El aprieto de ponerle nombre a un bebé

– Jean Pierre, ¿tus padres son franceses?

– No, de aquí, de Alcorcón.

Sucedió en una escuela infantil a la que asiste la hija de un amigo. Hay que ir muy fuerte por la vida para poner a tu hijo Jean Pierre cuando no tienes ni un solo gen francés. Pero, bien pensado, si te gusta el nombre de Jean Pierre, ¿por qué no vas a ponérselo a tu hijo? La vida es corta y llena de sufrimiento, Dios no existe y nada importa nada, así que ¿por qué no darnos esas pequeñas alegrías?

Lo de los nombres está cambiando mucho. Hay Zoes, y Noas, y Chloes, y Niles, y Enzos e Izans. Nombres de toda la vida como Sergio, Carmen, Rodrigo, Marta, Álvaro o Teresa resultarán tan extraños y anacrónicos a las nuevas generaciones como a la nuestra lo son Eustaquio, Remigia, Hermógenes o Visitación. Es uno de los principales objetivos del implacable paso del tiempo: hacer de nuestras vidas algo ridículo a ojos de los habitantes del futuro.

Elegir un nombre para una nueva persona no es tarea fácil: si se hace mal puede pesar como una losa durante toda la vida de nuestros vástagos, bien elegido puede sumar notablemente a sus talentos naturales. Por ello, hay que tener en cuenta muchos factores. En mi opinión, la virtud está en el aristotélico punto medio entre modernidad y tradición. Creo que si la persona tiene un apellido muy común es bueno ponerle un nombre con más personalidad, los nombres comunes van bien con apellidos raros. No sé si abundan casos como Rodrigo Rodríguez o Álvaro Álvarez, me consta que hay un Marc Márquez, que es motociclista.

Existe una opción muy tradicional, que es ponerle al hijo el nombre del padre, con lo que se perpetúa la nomenclatura generación tras generación. Conozco a hijos que se llaman igual que sus padres, que sus abuelos, que sus bisabuelos: es fácil notar el peso del linaje sobre tu propio nombre, todo un agobio en tiempos individualistas. También tradicionalmente se ha puesto el nombre que marcaba el santoral (conozco casos actuales de esta práctica), aunque es dejar demasiado en manos de la suerte, de la biología y de los santos. Tomemos el control de nuestras vidas, o, al menos, de la de nuestros vástagos. Quién sabe, tal vez en un futuro próximo los nombres de la gente se parezcan a los nicks de internet: @Poopi_flip, Xpepe96 o Nebula.5. Será un mundo hermoso.

Para nuestra pequeña Candela barajamos muchos nombres, pero tampoco tantos.
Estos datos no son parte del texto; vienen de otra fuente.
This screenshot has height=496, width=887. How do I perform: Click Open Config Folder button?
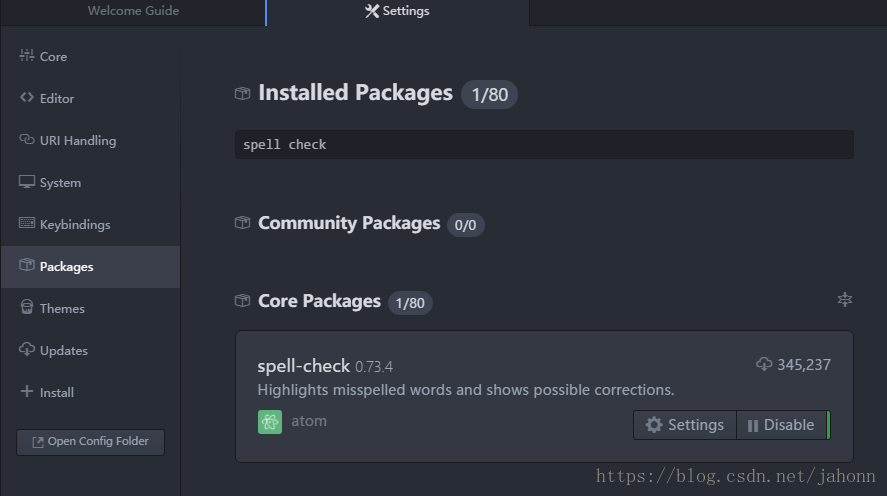point(91,442)
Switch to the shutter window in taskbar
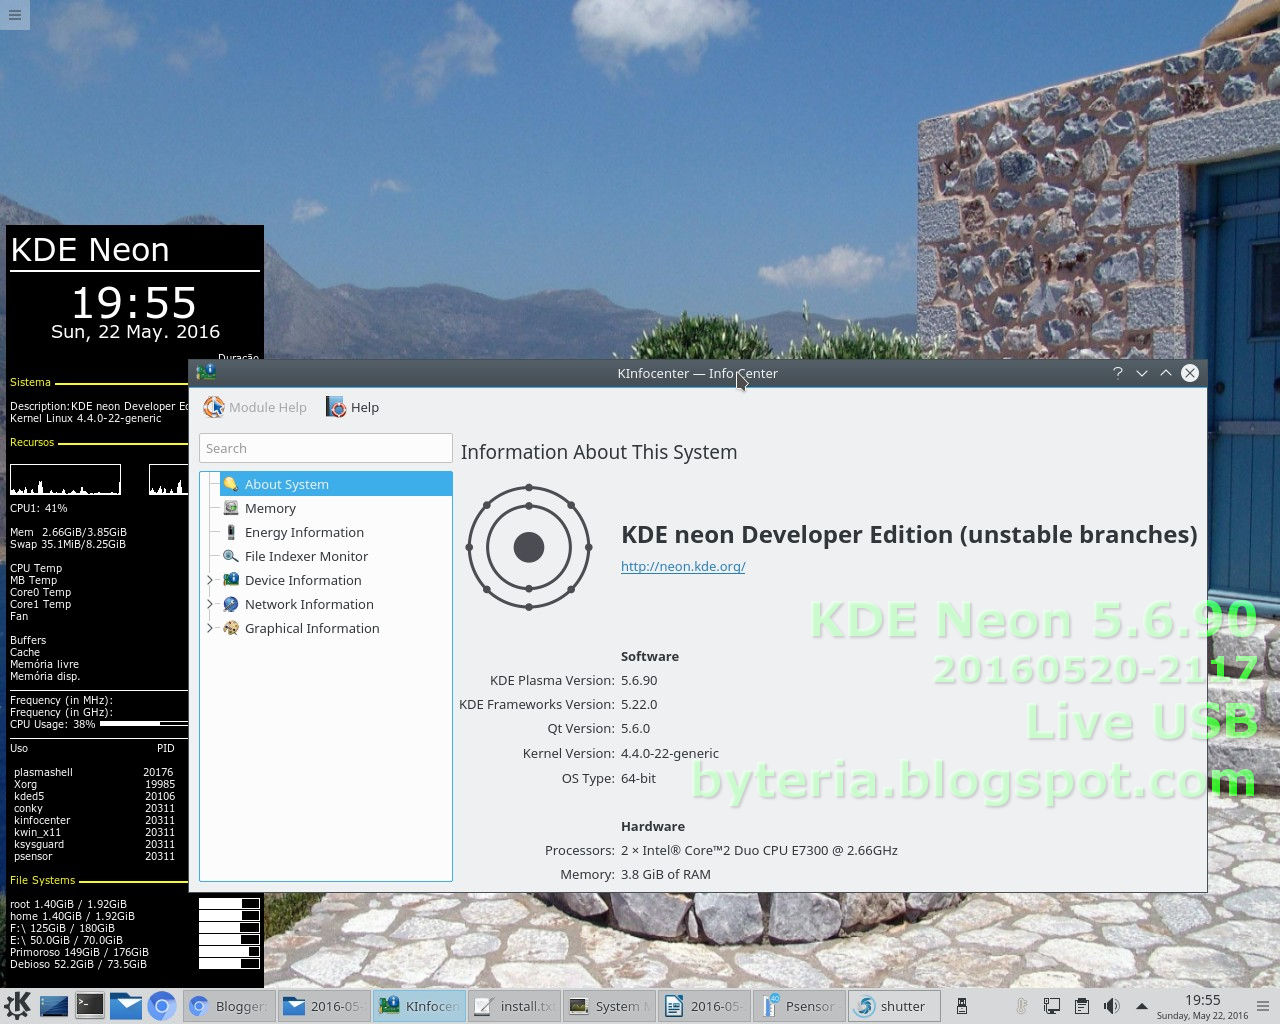 pyautogui.click(x=893, y=1006)
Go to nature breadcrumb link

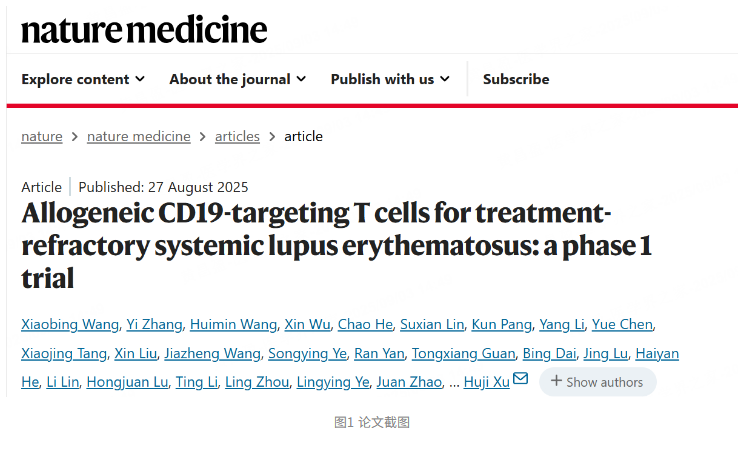[42, 137]
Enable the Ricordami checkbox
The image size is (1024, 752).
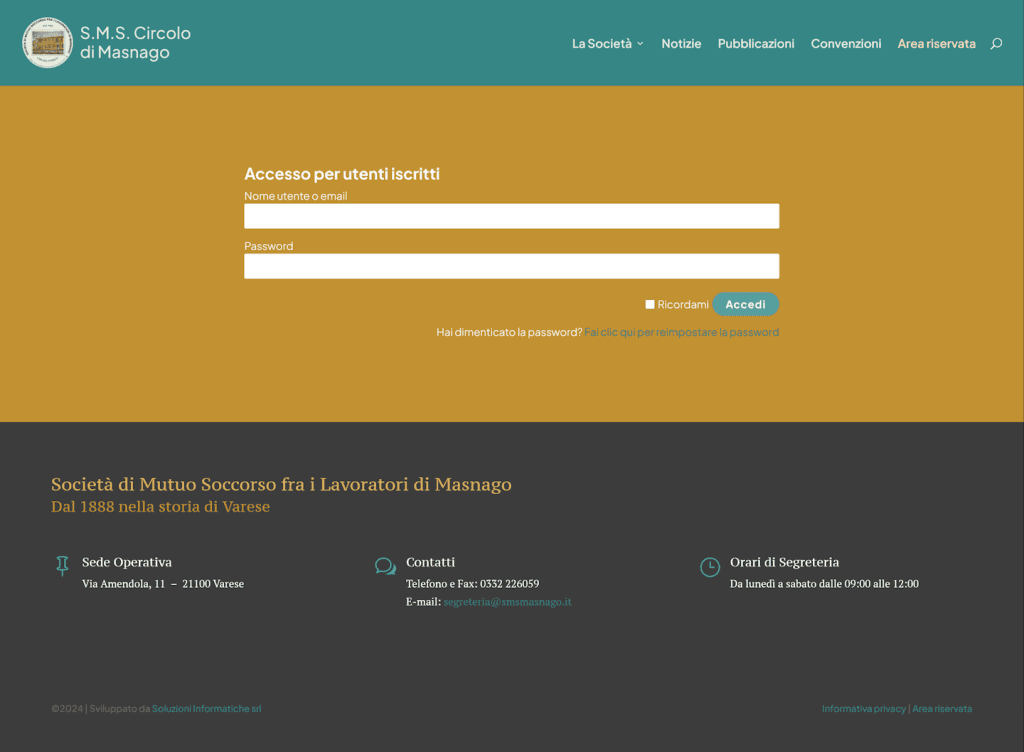coord(650,303)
A Liliana le gustaba Miranda, que a mí me parecía pijolín hipster; o Guillermina, que a mí me sonaba a marquesa venida a menos en una página de Proust. Yo era partidario de rimbombantes nombres mitológicos, como Andrómeda, Calíope o incluso Terpsícore, musa de la danza y el canto coral. Por razones evidentes, Lili me paró los pies. El primer nombre finalista fue Celeste y, de hecho, antes de nacer, Candela se llamó así durante un tiempo, aunque probablemente ella nunca lo sabrá. Es un nombre poético y además, como el padre estudió cosas astrofísicas en la carrera, le venía al pelo. Pero con el tiempo nos pareció un poco cursi y un amigo sugirió Candela, que enseguida nos convenció (hubo unos días locos de nombre compuesto, el hermoso Candela Celeste, que al final juzgamos excesivo).

Candela nos pareció un nombre fresco y moderno a la vez que tradicional. Supongo que las Candelas del ayer se llamaban María de la Candelaria o algo por el estilo. Además, tiene un aire andaluz (aunque, sorprendentemente, es más bien tinerfeño, de donde es la Virgen de este sector), muy apropiado para honrar a mis genes paternos, y un viso extrañamente lavapiesero, donde Candela se cría. Candela suena muy lolailo, pero esto a la madre no le gusta escucharlo. Lo mismo servirá si Candela se convierte en una jipi zarrapastrosa que ande tirada por ahí fumando flores como si la nena tiende a la pijez y se pasa las tardes en vernissages de arte contemporáneo haciéndose selfis con morritos. Pero lo mejor de Candela es que significa fuego.